Accounting terminology refers to the complete description of every accounting-related term. You will be able to understand what is going on in your company's accounting department only when you are well-versed with the accounting terminologies.
If you often end up being perplexed after having a conversation with your accountant, then it is high time that you make yourself familiar with accounting jargon. Learning these basic business accounting terms can go a long way in strengthening your knowledge of accounting. If you are wondering where to learn about different accounting terms, then let us help you. We have compiled a list of the top 25 accounting terms and their definitions, which you must know to run a successful business or company. Have a look:
1. AR or Accounts Receivable: It includes all the revenues which your company has not yet collected. You will find this account on the Balance Sheet as an asset. It will most probably be converted into cash soon.
2. CF or Cash Flow: This terminology describes the outflow and inflow of cash in your company. You will get the Net Cash Flow for a specific period by subtracting total cash outflows from total cash inflows. If the result is positive, it hints that more cash has flowed into the business. If the result is negative, it means that your business cannot cover all the expenses from sales. You will need extra funding from investments to cover up the gap between the two.
3. AP or Accounts Payable: This includes all expenses your business has already incurred, but payment has not been made yet. You will find this account as a liability on the Balance Sheet. It is a debt owed by your company.
4. Accrued Expense: Accrued Expenses are those expenses that your business has incurred in one accounting period. But it will not be paid until the next accounting period.
5. BS or Balance Sheet: This is the financial statement that reports the company's assets, equity, and liabilities at a particular period giving out the detail of expenditure and income over the preceding period.
6. A or Asset: Assets is referred to anything which your company owns and has a monetary value. Assets are enlisted in order of most liquid to least liquid.
7. E or Equity: Equity refers to the left-over value once you remove the liabilities. When you take your assets and subtract Liabilities from them, you will get the Liability. The equity is that portion of your company that comes under the owners and investors.
8. BV or Book Value: When an asset depreciates, it tends to lose its value. You get the original value of an asset from the Book Value, minus Accumulated Depreciation.

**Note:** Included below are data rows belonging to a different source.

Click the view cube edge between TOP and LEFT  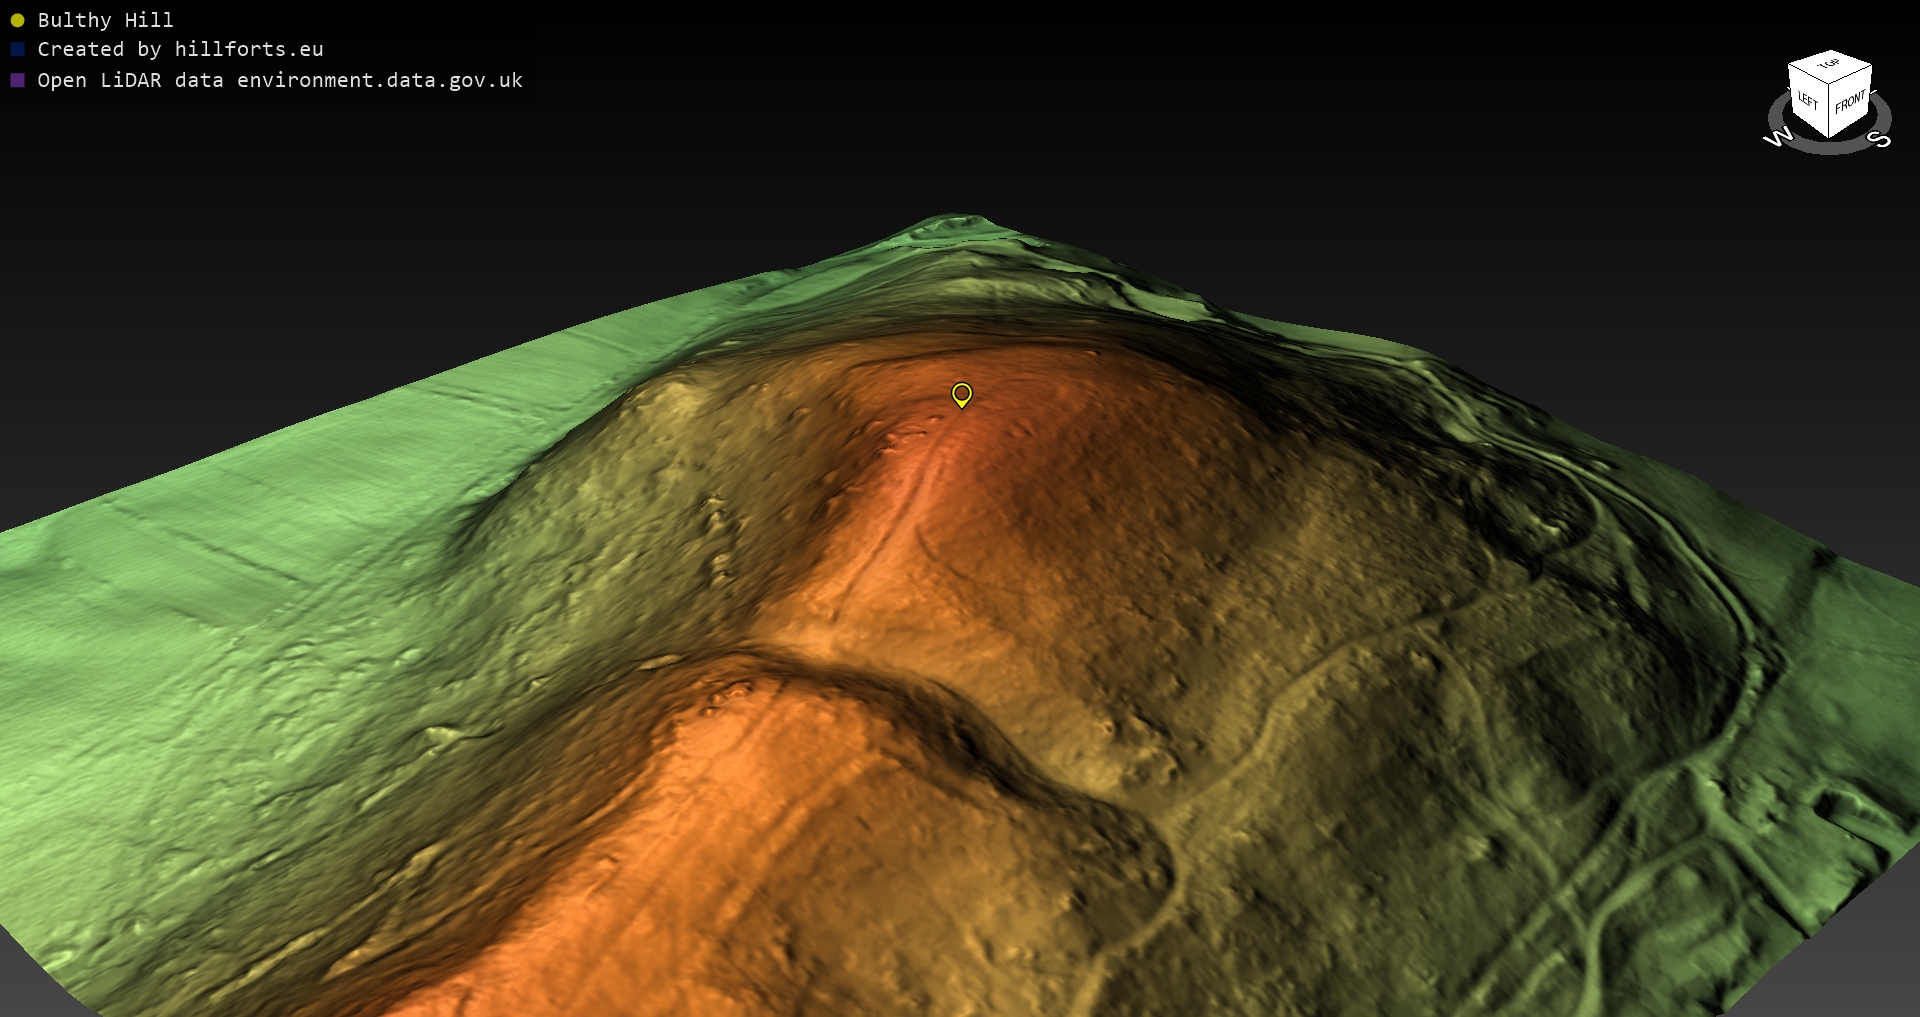tap(1808, 74)
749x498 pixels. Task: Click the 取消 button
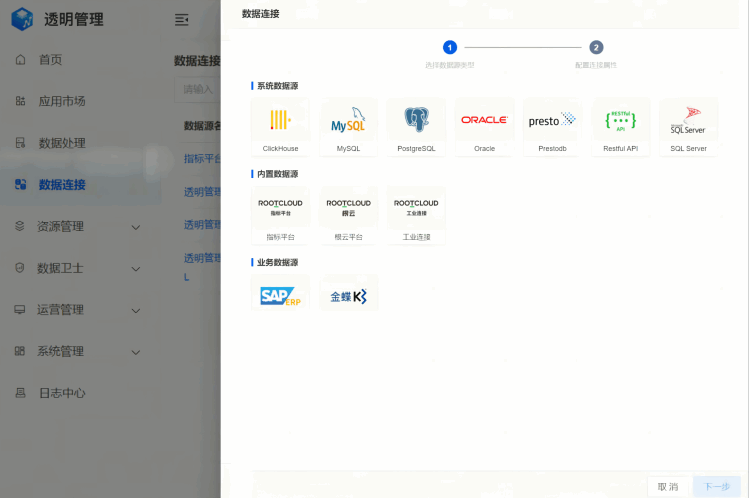[666, 486]
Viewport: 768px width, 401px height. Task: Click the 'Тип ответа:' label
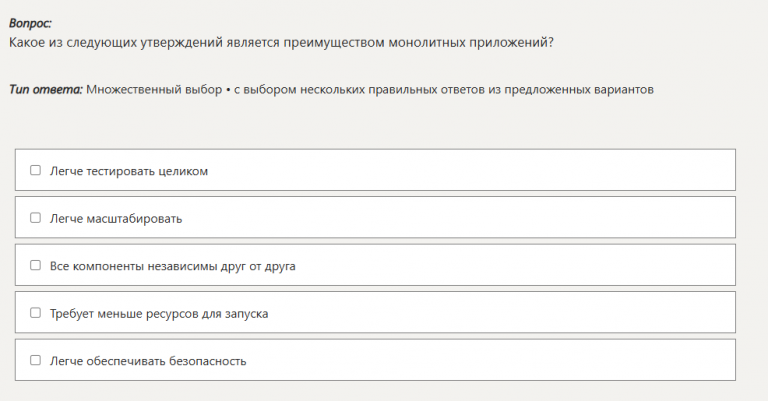pyautogui.click(x=45, y=90)
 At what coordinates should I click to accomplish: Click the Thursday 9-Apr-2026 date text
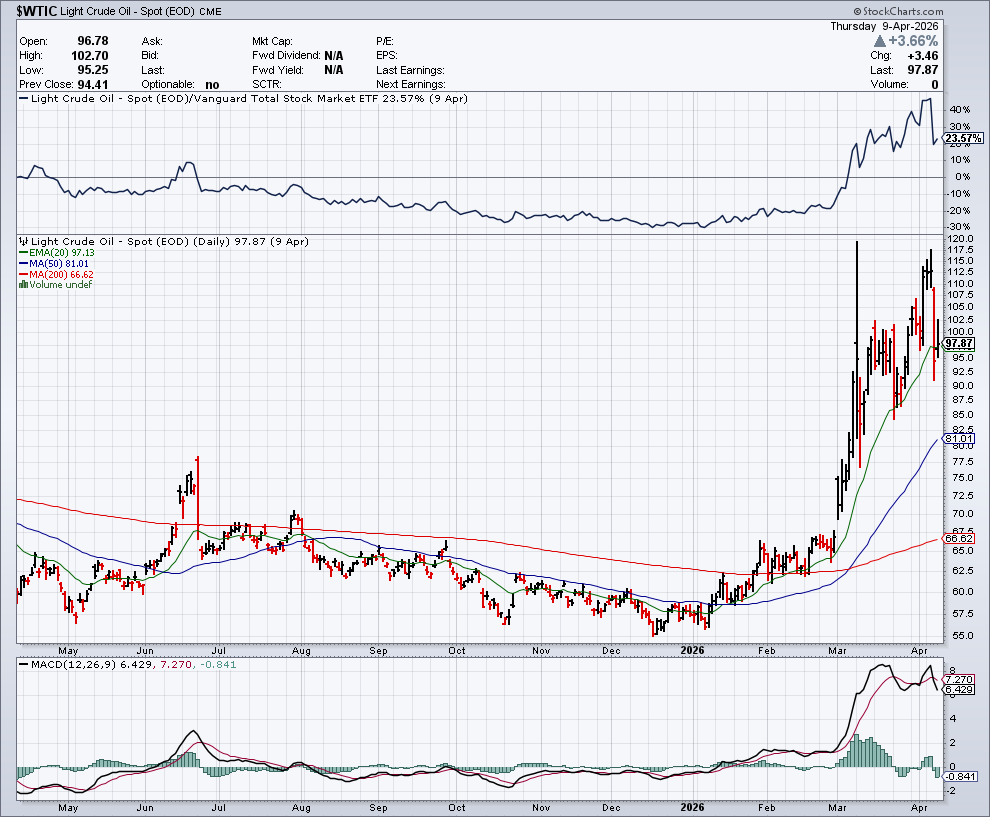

9. L or Liability: All the debts of a company come under Liability. The common liabilities include Payroll, Accounts Payable, and Loans.
10. Inventory: This term classifies the assets your company has purchased to sell to the customers that remain unsold. When these items are sold to your customers, your inventory account will get reduced gradually.
11. Dep or Depreciation: It is the loss of value in an asset over a specific period. Mostly an asset requires a substantial value for warranting depreciation. Equipment and automobiles are common assets that get depreciated. It appears on the Income Statement in the form of Non-Cash Expense.
12. Cost or Expense: This is the expenditure which your company has incurred.
13. COGS or Cost of Goods Sold: This term refers to the expenditures directly connected with the creation of a service or product. Those expenses which you require to run your business are not mentioned in COGS. Direct labour, cost of materials, etc., come under COGS.
14. GP or Gross Profit: This term indicates the profitability of a company. It does not consider overhead expenses, though. Gross Profit can be calculated by subtracting COGS from Revenue.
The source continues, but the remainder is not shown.